The narrator interviews key figures in various governments and militaries to understand how the worldwide zombie apocalypse happened—and why none of those strategies to stop the invasion succeeded.

This novel’s greatest element of horror isn’t the zombies themselves, but rather the idea that all of the best people making the best decisions can still fall entirely powerless against nature.

Find this title on Amazon here.


Let’s Go Play At The Adams’ (1974)

Cover for Let's Go Play at the Adams' by Mendal W. Johnson, with an open door revealing an apprehensive woman gagged and bound to a chair.

Author: Mendal W. Johnson
Goodreads: 3.6/5

In this tale of children’s games gone terribly wrong, a young college student agrees to babysit for a neighbor’s kids, ignorant to the fact that many of their friends will come over to play and that she must account for all of them.

Even while tied up, Barbara believes it’s all a game—and, in a naïve display of optimism, one that she’ll survive.

Find this horror novel on Amazon here.


The Godsend (1976)

Cover for horror novel Godsend by Bernard Taylor, featuring a sinister looking child and a red-and-gray house with dead trees around it.

Author: Bernard Taylor
Goodreads: 3.7/5

The Marlowe family believes that their newest child, Bonnie, must be a godsend. She is adorable, well-mannered, and the apple of her mother’s eye.

However, following nefarious acts in the household, her adoptive father suspects Bonnie to be the cause.

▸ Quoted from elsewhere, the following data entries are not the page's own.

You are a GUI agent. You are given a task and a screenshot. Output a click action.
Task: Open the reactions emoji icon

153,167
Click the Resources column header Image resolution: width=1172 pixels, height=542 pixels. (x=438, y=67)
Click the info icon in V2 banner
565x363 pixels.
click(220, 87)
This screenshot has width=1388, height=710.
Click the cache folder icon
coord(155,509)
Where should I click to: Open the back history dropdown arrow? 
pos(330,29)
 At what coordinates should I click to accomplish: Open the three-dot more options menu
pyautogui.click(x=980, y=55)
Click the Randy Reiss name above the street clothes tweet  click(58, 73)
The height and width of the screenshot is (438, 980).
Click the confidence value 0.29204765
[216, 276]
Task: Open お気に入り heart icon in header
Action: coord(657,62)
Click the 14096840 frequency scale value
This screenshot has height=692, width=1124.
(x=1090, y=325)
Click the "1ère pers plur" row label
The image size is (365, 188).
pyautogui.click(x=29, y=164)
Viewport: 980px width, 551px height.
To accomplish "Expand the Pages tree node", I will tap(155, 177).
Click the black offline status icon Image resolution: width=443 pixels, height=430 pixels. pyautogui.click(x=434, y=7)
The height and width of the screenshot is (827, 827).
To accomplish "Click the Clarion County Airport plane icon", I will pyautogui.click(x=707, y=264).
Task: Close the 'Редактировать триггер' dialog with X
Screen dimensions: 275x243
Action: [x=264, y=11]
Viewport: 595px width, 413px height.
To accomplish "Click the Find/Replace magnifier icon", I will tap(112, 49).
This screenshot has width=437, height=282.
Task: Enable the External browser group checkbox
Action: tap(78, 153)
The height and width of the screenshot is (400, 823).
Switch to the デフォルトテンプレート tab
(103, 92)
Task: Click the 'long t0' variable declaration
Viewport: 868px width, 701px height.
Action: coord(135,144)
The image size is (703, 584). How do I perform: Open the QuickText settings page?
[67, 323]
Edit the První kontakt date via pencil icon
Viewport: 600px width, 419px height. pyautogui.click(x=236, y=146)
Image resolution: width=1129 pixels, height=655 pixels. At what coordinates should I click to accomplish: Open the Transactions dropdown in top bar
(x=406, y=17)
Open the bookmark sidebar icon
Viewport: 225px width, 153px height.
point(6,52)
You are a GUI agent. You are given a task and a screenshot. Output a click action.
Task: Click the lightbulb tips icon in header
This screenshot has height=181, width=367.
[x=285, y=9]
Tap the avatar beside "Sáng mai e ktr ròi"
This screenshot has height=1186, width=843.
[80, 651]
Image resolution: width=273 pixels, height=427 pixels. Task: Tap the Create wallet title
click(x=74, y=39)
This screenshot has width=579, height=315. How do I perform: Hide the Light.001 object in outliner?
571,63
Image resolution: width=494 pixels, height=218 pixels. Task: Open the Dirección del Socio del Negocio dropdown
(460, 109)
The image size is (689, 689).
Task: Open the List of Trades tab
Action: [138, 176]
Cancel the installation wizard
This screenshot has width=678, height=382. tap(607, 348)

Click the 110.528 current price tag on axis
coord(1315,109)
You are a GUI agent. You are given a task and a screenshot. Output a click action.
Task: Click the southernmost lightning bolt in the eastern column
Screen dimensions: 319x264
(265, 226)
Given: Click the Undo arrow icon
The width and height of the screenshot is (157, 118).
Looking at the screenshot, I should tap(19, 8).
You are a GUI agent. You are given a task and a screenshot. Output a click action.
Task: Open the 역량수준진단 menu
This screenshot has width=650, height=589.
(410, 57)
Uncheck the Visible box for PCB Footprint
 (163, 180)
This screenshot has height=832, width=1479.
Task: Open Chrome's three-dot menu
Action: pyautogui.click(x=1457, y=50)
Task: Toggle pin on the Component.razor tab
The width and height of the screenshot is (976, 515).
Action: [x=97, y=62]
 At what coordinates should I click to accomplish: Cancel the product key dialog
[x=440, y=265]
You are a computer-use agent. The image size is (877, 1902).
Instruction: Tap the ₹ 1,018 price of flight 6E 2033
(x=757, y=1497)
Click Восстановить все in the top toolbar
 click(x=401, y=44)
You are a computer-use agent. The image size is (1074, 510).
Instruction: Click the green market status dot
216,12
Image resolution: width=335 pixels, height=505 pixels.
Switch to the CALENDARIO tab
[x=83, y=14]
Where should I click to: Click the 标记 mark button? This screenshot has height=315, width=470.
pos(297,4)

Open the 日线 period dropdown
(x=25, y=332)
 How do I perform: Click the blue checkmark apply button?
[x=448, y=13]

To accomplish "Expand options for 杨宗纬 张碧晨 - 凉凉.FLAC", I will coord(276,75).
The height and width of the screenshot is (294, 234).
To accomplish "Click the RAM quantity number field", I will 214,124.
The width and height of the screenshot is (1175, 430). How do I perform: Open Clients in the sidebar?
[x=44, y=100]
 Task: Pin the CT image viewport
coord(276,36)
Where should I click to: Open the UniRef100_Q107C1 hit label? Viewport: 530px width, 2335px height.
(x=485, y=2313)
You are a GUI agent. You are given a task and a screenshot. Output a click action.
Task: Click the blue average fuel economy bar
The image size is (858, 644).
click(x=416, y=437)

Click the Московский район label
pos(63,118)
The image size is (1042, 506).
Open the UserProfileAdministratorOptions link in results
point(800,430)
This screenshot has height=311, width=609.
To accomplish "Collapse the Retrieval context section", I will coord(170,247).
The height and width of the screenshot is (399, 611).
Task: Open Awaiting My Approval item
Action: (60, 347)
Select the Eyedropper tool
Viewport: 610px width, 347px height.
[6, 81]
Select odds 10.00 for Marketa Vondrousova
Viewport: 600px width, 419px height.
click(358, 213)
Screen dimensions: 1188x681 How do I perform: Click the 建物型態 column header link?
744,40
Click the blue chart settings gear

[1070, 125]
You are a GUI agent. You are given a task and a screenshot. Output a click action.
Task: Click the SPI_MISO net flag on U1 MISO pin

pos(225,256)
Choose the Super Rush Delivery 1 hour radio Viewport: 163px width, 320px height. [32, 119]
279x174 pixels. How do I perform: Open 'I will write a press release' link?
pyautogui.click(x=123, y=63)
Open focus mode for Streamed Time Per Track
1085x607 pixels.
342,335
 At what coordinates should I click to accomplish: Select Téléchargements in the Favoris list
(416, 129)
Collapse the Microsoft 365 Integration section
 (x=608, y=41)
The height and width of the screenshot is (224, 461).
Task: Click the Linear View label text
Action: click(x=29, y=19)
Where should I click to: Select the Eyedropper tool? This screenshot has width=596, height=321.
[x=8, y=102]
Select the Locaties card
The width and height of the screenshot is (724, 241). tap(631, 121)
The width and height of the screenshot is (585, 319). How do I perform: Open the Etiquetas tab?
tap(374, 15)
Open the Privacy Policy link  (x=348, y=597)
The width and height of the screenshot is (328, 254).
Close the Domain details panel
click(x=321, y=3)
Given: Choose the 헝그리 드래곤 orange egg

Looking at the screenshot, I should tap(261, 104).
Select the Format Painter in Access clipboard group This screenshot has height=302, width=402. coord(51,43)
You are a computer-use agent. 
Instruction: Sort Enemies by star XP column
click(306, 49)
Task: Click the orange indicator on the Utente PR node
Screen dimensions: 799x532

As his other children suffer and die, Alan desperately tries to convince his wife that their newest daughter is not at all the gift she appears.

Read this novel on Amazon here.



Although many people’s knowledge of horror novels begins and ends with King, the genre extends far beyond any singular author’s works.

The genre itself even extends to subcategories within such as psychological thriller books and pandemic books.

These books prove just about anything—from kids’ games to treehouses, to full-on zombie invasions—can give a great scare, when written well.